**WHAT YOU WILL DO:** Format every line of the stored data below as a numbered list, skipping blank lines and leaving out the pictures.

(Stored data)
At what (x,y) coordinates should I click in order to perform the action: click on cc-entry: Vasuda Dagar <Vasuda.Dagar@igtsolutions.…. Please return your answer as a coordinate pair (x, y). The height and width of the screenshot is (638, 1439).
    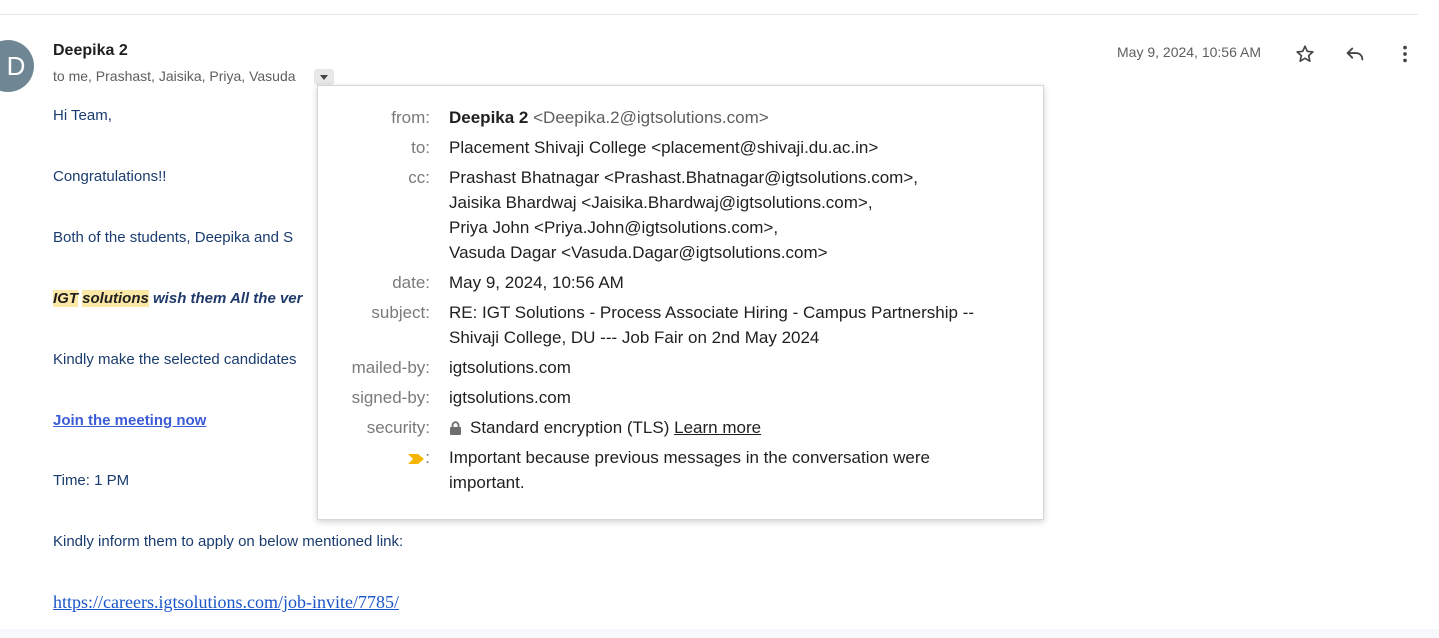
    Looking at the image, I should click on (638, 252).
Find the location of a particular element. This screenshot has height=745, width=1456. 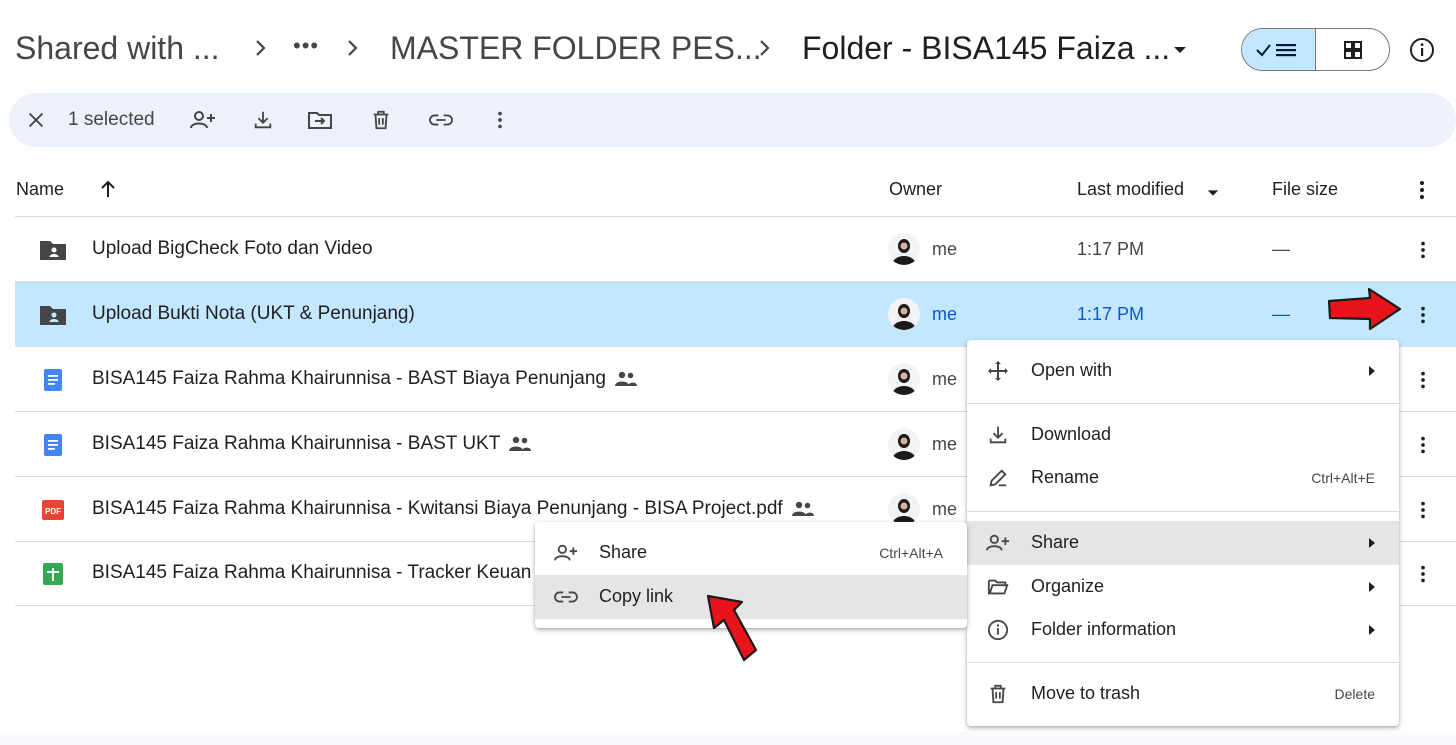

file-name: Upload Bukti Nota (UKT & Penunjang) is located at coordinates (254, 314).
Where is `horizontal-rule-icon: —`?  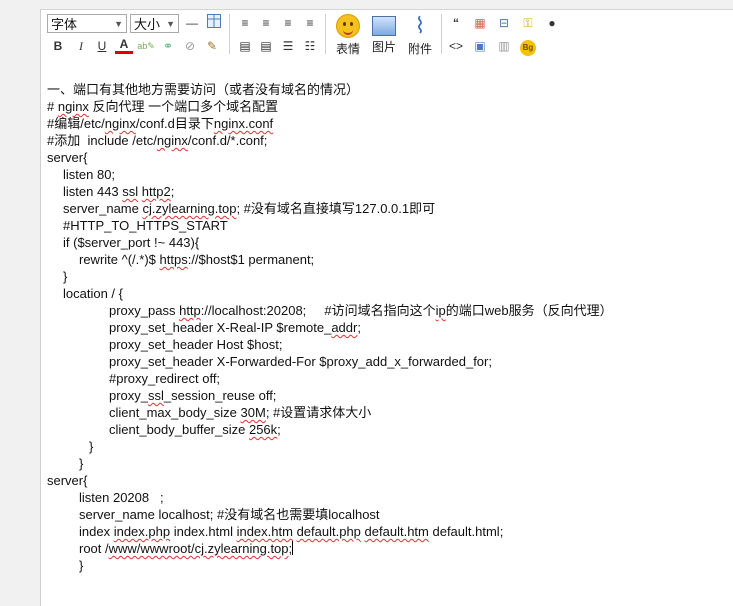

**EXERCISE SOLUTION:**
1. At what (x,y) coordinates should I click in order to perform the action: click on cc-entry: Vasuda Dagar <Vasuda.Dagar@igtsolutions.…. Please return your answer as a coordinate pair (x, y). The height and width of the screenshot is (638, 1439).
2.     Looking at the image, I should click on (638, 252).
3. Find the location of a particular element. This screenshot has height=745, width=1456. 
4. file-name: Upload Bukti Nota (UKT & Penunjang) is located at coordinates (254, 314).
5. Where is `horizontal-rule-icon: —`?  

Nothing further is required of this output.